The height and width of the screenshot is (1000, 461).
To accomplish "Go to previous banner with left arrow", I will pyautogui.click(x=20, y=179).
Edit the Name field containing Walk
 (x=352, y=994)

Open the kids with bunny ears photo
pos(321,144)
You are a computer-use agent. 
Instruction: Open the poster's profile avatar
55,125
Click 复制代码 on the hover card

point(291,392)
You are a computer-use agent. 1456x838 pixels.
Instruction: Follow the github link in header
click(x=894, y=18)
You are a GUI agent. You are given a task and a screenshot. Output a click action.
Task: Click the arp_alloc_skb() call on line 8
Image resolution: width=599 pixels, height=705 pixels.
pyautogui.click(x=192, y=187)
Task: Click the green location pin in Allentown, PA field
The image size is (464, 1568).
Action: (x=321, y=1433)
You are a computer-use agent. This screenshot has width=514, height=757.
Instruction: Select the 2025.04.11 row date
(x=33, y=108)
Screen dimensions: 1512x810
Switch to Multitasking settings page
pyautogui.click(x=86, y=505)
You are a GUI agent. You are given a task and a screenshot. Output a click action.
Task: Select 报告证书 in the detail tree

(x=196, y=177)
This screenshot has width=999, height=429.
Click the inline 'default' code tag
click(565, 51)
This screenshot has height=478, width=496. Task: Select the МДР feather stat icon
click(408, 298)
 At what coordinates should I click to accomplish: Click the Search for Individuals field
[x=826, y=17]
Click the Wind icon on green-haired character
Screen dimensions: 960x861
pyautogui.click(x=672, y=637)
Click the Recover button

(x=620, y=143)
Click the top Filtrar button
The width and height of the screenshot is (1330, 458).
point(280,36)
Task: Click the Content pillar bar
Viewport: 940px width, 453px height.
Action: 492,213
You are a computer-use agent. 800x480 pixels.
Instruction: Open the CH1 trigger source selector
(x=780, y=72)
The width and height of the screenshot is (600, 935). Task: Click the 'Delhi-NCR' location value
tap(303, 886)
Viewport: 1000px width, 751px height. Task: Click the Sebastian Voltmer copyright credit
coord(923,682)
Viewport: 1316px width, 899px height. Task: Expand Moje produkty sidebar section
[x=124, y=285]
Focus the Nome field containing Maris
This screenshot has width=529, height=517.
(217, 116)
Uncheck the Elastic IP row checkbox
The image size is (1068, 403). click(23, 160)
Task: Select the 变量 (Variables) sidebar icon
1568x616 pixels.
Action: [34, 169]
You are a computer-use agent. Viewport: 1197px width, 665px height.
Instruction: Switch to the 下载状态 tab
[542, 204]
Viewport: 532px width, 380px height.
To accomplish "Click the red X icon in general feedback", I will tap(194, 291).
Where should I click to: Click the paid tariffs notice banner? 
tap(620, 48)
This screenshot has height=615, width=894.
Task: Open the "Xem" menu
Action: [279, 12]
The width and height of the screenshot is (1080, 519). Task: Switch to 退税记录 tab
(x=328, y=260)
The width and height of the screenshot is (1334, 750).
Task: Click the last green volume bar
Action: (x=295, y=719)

TASK BRIEF:
Please show the lines in the entries above that hold the string "computer".

PROBLEM SOLUTION:
You are a computer-use agent. 
You are a computer-use agent. 1456x838 pixels.
You are a computer-use agent. This screenshot has width=514, height=757.
You are a computer-use agent. 800x480 pixels.
You are a computer-use agent. Viewport: 1197px width, 665px height.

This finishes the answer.